Targeting cyclooxygenase-2 and oxidant stress pathways for attenuation of radiation-induced vascular dysfunction

Radiotherapy of various cancers is closely associated with increased cardiovascular morbidity and mortality. Arachidonic acid metabolites are supposed to play a key role in radiation-induced vascular dysfunction.

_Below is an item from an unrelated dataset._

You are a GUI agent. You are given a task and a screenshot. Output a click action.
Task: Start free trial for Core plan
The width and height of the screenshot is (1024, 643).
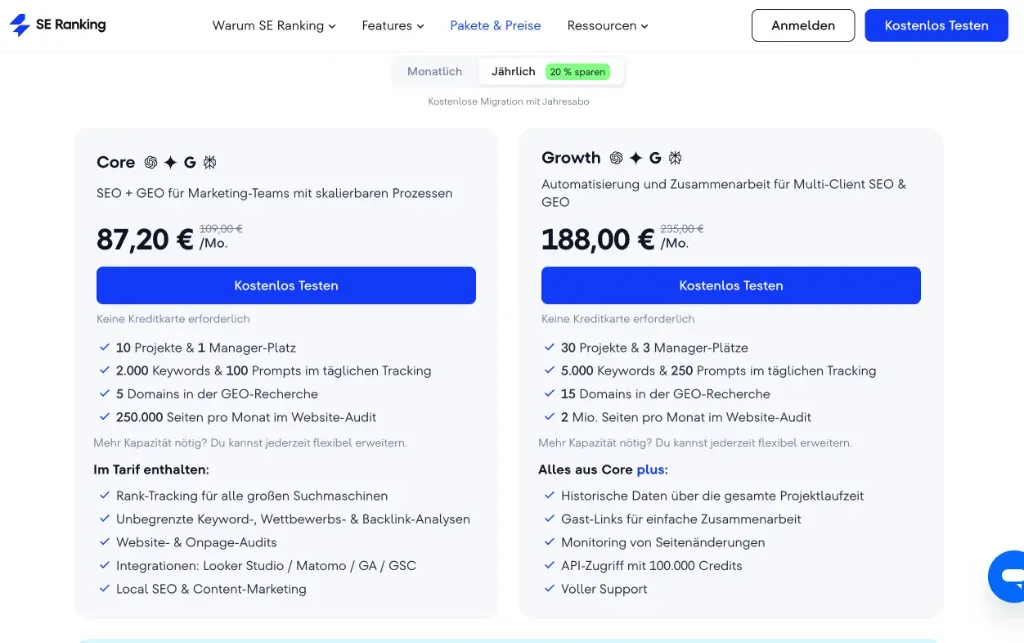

This investigation was performed in order to evaluate the effects of novel selective cyclooxygenase-2 (Cox-2) inhibitors (coxibs) on radiation-induced formation of eicosanoids via Cox-2 and oxidant stress pathways in both human arterial endothelial cells (EC model) and rat aortic rings (AR model), respectively. In order to assess acute effects (24 h) of X-ray radiation at moderate doses (2, 4, and 10 Gy) without or with presence of coxibs (EC model: cyclopentene/indole/indomethacin derivatives; AR model: indole derivatives; celecoxib as reference) compared to sham-irradiated controls, the following parameters were measured: Cox-2 protein induction, release of prostaglandins, release of isoprostanes, and formation of lipid and protein oxidation products (LO/PO). Irradiation of EC and AR without presence of coxibs resulted in a dose-dependent augmentation of all parameters studied. When EC and AR were exposed to Cox-2 inhibitors (0.1, 1, and 10 µM), during and for 24 h post irradiation, indole derivatives showed highest potency to inhibit release of both prostaglandins and isoprostanes. Furthermore, indole derivatives significantly decreased LO/PO formation, indicating a direct interaction with oxidant stress-pathways. By contrast, both cyclopentene and indomethacin derivatives (and celecoxib) mainly inhibited prostaglandin release, but showed only slight effects on formation of isoprostanes and LO/PO. Model experiments using human low density lipoproteins showed that indole derivatives differently interact with oxidation of polyunsaturated fatty acids and protein amino acid side chains, than the cyclopentene/indomethacin derivatives, suggesting a physico-chemical rationale for observed antioxidative activity. The reduction of radiation-induced vascular dysfunction by antioxidative coxibs may widen the therapeutic window of Cox-2 targeted treatment.